§ Instructions to follow: Decide whether each statement agrees with the trial listing below. For each, answer yes or no and quote the deciding words of the trial listing. (a) The cooling was continued for 48 hours. (b) The main trial in Phase II included 200 infants. (c) Surviving children were examined again at 6-7 years of age.

§ Document segment:
Tracking Information
First Submitted Date  ICMJE June 1, 2000
First Posted Date  ICMJE June 2, 2000
Last Update Posted Date March 22, 2019
Study Start Date  ICMJE October 1999
Actual Primary Completion Date May 2003   (Final data collection date for primary outcome measure)
Current Primary Outcome Measures  ICMJE
 (submitted: November 6, 2009)
Death or moderate or severe disability [ Time Frame: 18-22 months corrected age ]
Original Primary Outcome Measures  ICMJE Not Provided
Change History
Current Secondary Outcome Measures  ICMJE
 (submitted: November 6, 2009)
  • Length of hospital stay [ Time Frame: Until discharge ]
  • Frequency of multi-organ dysfunction [ Time Frame: Until discharge ]
  • Withdrawal of support [ Time Frame: Until discharge ]
  • Post-neonatal deaths [ Time Frame: 18-22 months corrected age ]
  • Multiple disability [ Time Frame: 18-22 months corrected age ]
  • Seizure disorders [ Time Frame: 18-22 months corrected age ]
  • Rehospitalizations [ Time Frame: 18-22 months corrected age ]
Original Secondary Outcome Measures  ICMJE Not Provided
Current Other Pre-specified Outcome Measures Not Provided
Original Other Pre-specified Outcome Measures Not Provided
 
Descriptive Information
Brief Title  ICMJE Whole-Body Cooling for Birth Asphyxia in Term Infants
Official Title  ICMJE Randomized Controlled Trial of Hypothermia for Hypoxic-Ischemic Encephalopathy in Term Infants
Brief Summary This large multicenter trial tested whether cerebral cooling initiated within 6 hours of birth and continued for 72 hours would reduce the risk of death and moderate to severe neurodevelopmental injury at 18-22 months corrected age. Infants at least 36 weeks gestation with an abnormal blood gas within 1 hour of birth, or a history of an acute perinatal event and a 10-min Apgar score <5, or continued need for ventilation were screened. Following a neurological exam, those with moderate to severe encephalopathy were randomized to a 72-hour period of total body cooling (cooling blanket, followed by slow re-warming). The study was conducted in two phases: Phase I (20 infants) were examined for the safety of an esophageal temperature of 34-35 C; Phase II (main trial, 200 infants) were evaluated for the safety and efficacy of an esophageal temperature of 33-34 C. Cardio-respiratory, electroencephalograms (EEGs), renal, metabolic, and hematologic status, and esophageal and abdominal skin temperature were monitored during the 72 hours of intervention. Surviving children were given neurodevelopmental examinations at 18-22 months corrected age and again at school age (6-7 years of age).

§ Data section:

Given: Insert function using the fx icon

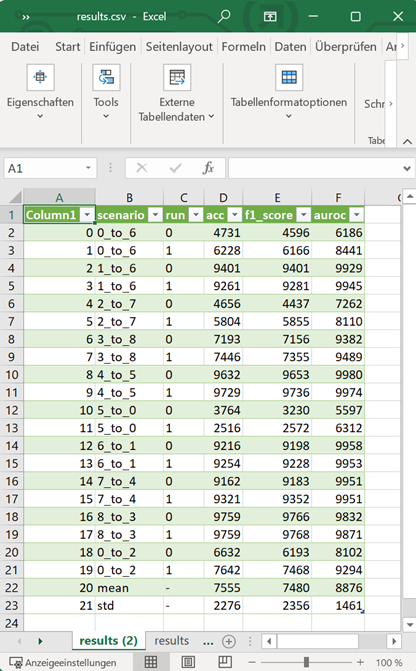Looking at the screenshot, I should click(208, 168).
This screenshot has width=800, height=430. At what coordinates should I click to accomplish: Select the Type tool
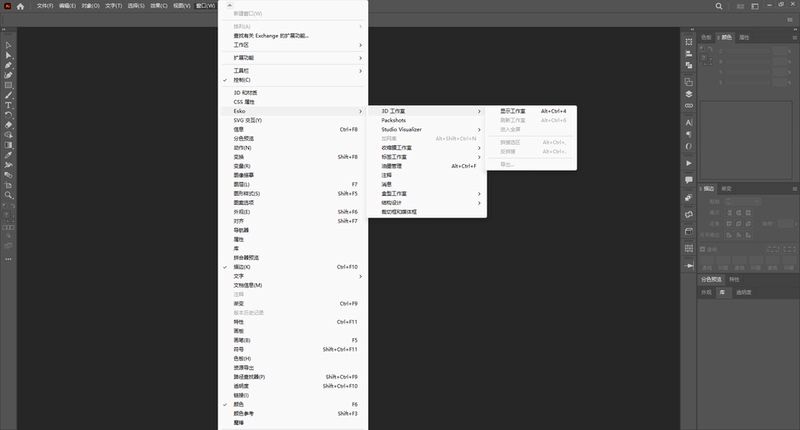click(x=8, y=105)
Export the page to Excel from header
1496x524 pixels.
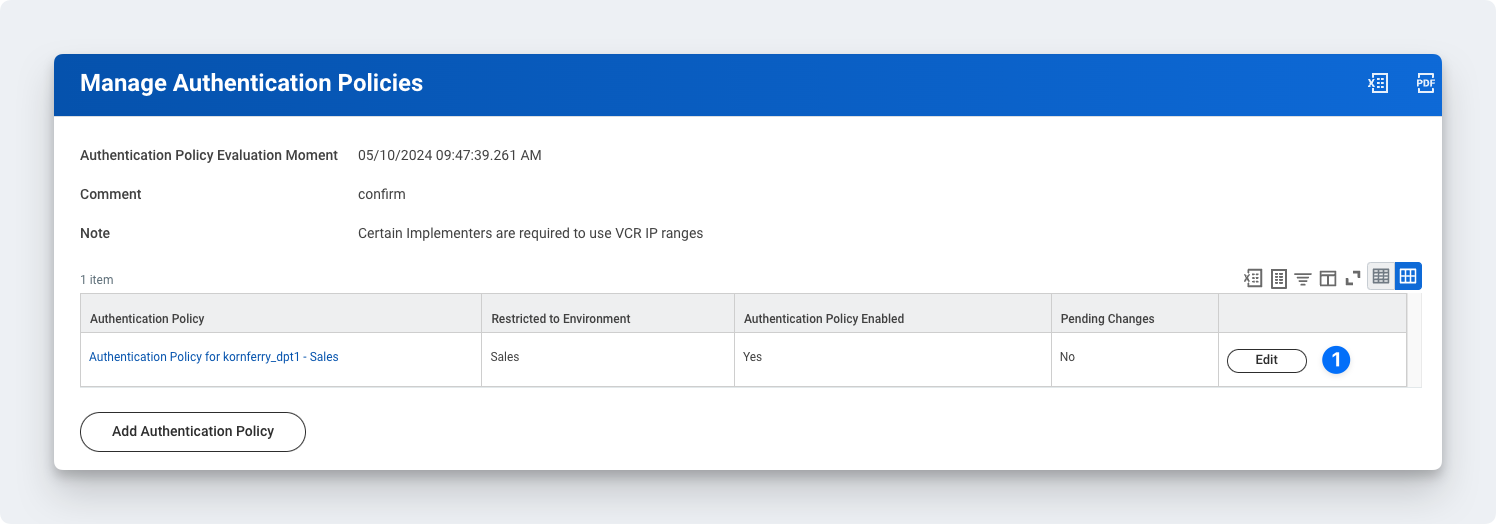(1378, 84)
* * *
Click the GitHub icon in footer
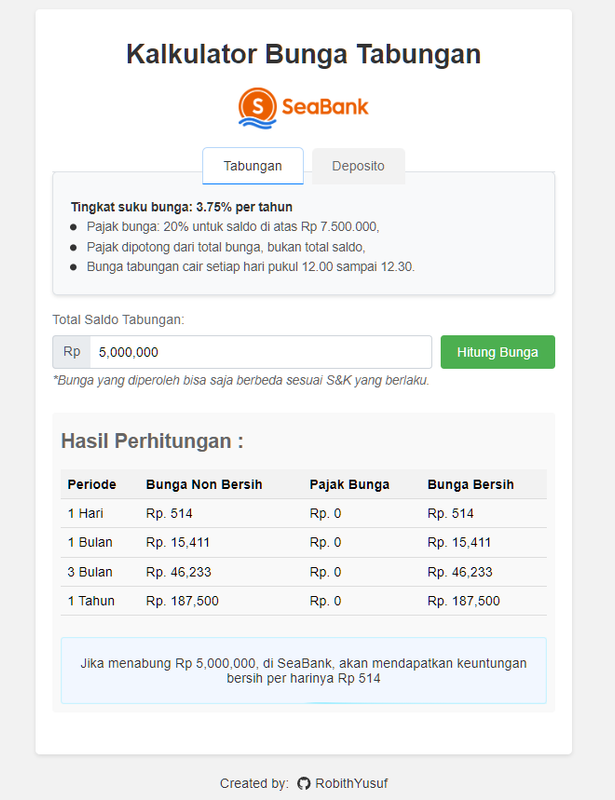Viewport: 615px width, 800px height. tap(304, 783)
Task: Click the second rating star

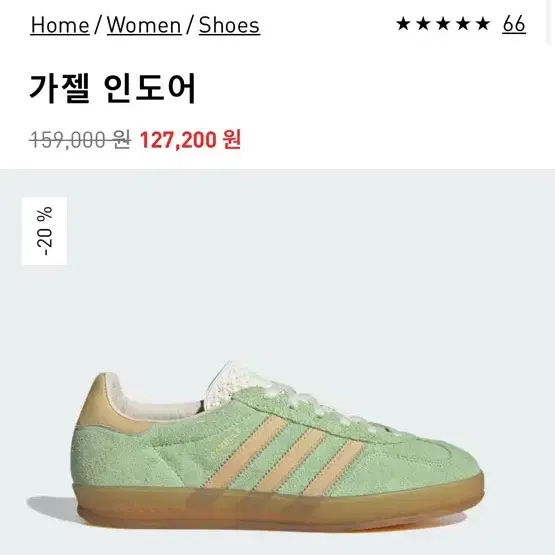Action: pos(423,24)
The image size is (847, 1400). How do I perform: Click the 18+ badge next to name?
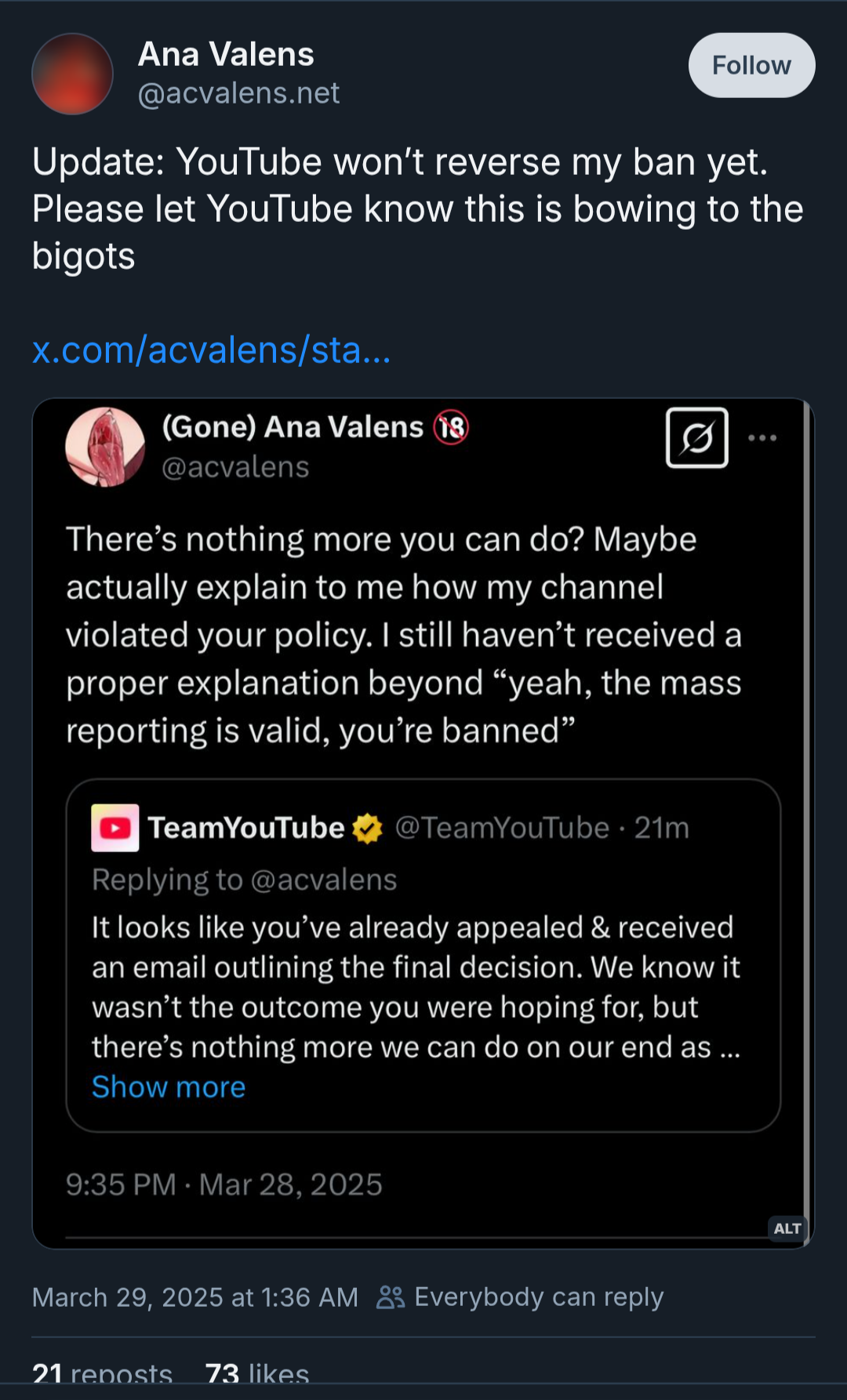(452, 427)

§ Solution below:
(a) No: "continued for 72 hours"
(b) Yes: "Phase II (main trial, 200 infants)"
(c) Yes: "again at school age (6-7 years of age)"